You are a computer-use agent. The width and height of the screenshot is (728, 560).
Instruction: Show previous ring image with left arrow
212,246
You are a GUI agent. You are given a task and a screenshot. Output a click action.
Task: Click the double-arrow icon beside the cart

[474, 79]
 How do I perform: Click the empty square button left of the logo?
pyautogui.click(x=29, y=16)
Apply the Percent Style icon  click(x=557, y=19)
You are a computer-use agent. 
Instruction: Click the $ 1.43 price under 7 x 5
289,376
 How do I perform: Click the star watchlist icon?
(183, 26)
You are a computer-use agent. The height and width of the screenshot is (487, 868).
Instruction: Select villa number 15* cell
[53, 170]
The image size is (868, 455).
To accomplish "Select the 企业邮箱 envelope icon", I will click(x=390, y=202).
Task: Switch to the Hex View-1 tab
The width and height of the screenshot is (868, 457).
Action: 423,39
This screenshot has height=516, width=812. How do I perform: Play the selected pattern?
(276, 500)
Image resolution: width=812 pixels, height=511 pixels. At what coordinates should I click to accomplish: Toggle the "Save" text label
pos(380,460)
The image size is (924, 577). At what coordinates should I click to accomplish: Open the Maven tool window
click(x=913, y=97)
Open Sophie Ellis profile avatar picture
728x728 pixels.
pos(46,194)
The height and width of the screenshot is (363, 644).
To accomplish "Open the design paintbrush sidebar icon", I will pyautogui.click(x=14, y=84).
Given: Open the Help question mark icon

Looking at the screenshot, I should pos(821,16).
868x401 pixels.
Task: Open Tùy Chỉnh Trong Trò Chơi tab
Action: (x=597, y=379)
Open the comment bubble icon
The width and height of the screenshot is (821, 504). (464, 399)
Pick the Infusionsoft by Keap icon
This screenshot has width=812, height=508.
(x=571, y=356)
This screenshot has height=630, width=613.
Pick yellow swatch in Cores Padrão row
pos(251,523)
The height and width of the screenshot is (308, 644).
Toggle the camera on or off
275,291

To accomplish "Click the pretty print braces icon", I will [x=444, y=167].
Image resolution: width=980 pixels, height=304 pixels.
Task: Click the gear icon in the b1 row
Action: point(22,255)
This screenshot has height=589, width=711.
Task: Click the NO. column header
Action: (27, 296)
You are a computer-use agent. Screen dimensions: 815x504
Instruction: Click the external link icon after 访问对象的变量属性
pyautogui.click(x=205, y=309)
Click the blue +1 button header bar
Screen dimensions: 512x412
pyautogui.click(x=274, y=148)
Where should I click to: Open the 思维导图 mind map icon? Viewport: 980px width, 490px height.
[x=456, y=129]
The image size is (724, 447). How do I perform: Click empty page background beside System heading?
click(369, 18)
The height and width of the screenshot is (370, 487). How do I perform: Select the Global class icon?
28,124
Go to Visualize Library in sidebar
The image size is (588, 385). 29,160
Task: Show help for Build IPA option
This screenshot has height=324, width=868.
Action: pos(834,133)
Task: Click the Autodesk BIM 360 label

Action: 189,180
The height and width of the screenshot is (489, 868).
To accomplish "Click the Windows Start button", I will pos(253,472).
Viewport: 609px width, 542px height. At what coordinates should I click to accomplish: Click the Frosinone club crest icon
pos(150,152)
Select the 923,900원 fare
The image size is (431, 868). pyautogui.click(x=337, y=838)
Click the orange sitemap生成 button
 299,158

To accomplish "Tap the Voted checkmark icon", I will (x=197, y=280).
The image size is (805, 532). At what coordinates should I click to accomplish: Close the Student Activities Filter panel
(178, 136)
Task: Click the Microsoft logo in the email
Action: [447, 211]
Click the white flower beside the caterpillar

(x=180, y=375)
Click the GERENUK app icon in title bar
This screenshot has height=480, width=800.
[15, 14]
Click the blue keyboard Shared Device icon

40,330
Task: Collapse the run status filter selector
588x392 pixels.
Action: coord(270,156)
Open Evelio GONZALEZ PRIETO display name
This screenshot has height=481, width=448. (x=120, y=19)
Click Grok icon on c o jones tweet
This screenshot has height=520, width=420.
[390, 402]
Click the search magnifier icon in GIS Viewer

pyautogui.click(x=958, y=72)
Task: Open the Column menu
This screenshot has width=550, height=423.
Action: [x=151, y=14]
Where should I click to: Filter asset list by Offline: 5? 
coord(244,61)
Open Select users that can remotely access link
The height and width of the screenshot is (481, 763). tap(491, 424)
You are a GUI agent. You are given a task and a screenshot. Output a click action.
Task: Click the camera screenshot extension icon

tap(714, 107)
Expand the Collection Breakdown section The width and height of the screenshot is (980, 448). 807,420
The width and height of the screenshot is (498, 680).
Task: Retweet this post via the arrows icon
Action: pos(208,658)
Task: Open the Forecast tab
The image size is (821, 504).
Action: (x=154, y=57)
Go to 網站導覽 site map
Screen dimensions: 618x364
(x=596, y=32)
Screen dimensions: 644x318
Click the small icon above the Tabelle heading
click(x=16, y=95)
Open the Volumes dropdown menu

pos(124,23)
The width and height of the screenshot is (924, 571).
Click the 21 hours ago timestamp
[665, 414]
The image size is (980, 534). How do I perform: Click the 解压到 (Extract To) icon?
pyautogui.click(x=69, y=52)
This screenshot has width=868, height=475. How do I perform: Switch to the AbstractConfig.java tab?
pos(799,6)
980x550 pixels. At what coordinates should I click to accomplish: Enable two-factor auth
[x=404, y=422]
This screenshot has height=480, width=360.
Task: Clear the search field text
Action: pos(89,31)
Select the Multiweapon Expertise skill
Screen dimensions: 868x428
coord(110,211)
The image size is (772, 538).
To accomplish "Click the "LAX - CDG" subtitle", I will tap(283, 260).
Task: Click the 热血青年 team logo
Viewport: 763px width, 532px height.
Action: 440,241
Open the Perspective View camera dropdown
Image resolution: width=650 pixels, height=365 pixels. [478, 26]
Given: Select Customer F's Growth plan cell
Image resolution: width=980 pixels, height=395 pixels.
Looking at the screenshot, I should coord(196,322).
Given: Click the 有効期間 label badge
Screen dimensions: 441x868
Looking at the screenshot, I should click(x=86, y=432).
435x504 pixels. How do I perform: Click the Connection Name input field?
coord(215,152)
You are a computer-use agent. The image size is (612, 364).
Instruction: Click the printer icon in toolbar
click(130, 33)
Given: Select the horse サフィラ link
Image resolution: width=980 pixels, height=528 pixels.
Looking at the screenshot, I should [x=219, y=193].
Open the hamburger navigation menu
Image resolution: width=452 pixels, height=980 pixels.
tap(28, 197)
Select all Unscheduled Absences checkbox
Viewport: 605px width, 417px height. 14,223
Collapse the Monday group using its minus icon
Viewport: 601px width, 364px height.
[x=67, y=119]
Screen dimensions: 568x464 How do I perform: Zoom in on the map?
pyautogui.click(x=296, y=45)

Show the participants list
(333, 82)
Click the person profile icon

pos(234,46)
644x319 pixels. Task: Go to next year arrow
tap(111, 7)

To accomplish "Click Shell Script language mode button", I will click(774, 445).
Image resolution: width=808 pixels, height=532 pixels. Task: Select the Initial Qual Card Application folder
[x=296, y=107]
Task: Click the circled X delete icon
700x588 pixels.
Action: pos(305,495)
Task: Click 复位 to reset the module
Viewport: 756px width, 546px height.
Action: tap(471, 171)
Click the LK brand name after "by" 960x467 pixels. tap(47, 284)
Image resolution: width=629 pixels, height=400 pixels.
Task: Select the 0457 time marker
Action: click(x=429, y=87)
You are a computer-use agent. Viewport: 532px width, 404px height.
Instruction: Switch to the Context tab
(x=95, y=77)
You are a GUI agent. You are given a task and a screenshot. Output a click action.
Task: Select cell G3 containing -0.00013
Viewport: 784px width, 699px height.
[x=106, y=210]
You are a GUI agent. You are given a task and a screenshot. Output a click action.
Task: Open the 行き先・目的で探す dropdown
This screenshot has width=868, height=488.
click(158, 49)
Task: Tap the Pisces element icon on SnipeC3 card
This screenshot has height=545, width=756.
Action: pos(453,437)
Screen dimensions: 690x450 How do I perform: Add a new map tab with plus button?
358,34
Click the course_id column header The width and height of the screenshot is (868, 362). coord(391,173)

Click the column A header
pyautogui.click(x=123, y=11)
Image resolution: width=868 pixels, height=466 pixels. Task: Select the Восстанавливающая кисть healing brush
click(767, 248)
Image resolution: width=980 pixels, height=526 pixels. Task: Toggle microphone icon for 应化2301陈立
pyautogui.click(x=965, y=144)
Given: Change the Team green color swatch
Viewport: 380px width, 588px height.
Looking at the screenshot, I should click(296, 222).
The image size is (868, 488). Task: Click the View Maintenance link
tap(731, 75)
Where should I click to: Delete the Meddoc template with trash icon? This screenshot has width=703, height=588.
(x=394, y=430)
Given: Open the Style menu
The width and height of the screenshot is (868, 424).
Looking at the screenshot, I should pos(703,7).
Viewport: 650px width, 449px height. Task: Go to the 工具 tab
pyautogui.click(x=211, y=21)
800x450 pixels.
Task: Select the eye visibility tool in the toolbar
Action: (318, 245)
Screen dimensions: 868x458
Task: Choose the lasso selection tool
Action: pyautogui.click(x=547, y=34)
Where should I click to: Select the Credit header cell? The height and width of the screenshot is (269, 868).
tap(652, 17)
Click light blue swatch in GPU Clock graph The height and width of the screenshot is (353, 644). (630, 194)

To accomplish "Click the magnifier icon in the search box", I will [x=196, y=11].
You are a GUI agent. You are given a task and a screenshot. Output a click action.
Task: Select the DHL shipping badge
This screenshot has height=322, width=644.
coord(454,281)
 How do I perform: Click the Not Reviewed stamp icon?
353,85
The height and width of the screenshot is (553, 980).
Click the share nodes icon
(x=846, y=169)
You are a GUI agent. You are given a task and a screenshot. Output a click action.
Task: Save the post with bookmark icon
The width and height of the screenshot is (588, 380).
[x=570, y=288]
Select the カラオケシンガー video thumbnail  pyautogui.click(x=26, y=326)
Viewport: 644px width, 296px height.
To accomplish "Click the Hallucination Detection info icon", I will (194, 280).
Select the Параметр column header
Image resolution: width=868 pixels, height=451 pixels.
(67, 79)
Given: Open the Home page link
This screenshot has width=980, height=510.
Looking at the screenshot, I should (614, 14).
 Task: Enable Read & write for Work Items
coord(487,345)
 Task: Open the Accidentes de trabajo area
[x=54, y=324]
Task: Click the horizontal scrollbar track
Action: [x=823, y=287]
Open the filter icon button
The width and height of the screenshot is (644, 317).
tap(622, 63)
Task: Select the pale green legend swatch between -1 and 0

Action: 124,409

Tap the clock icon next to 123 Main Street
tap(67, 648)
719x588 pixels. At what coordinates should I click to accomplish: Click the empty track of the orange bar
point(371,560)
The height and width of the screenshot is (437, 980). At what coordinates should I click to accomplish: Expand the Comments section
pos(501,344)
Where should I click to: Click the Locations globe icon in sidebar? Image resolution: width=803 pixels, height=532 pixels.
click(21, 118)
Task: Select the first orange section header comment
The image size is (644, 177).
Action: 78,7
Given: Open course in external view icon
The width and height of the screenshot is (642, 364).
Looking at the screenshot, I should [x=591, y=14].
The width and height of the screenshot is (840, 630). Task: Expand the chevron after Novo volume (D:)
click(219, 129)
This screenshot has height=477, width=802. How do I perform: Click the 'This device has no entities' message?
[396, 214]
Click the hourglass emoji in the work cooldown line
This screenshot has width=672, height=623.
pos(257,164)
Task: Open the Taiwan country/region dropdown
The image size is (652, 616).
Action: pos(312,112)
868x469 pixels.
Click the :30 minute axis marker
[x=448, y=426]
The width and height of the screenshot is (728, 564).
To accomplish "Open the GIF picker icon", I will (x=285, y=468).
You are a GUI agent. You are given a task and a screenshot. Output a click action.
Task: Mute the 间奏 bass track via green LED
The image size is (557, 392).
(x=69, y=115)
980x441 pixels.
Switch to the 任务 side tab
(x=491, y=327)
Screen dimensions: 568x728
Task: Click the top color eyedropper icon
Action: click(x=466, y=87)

——————

### ACTIVITY
Whenever a line of the listing above holds the word "badge", copy that line.

### YOUR SOLUTION
Given: Click the 有効期間 label badge
Task: Select the DHL shipping badge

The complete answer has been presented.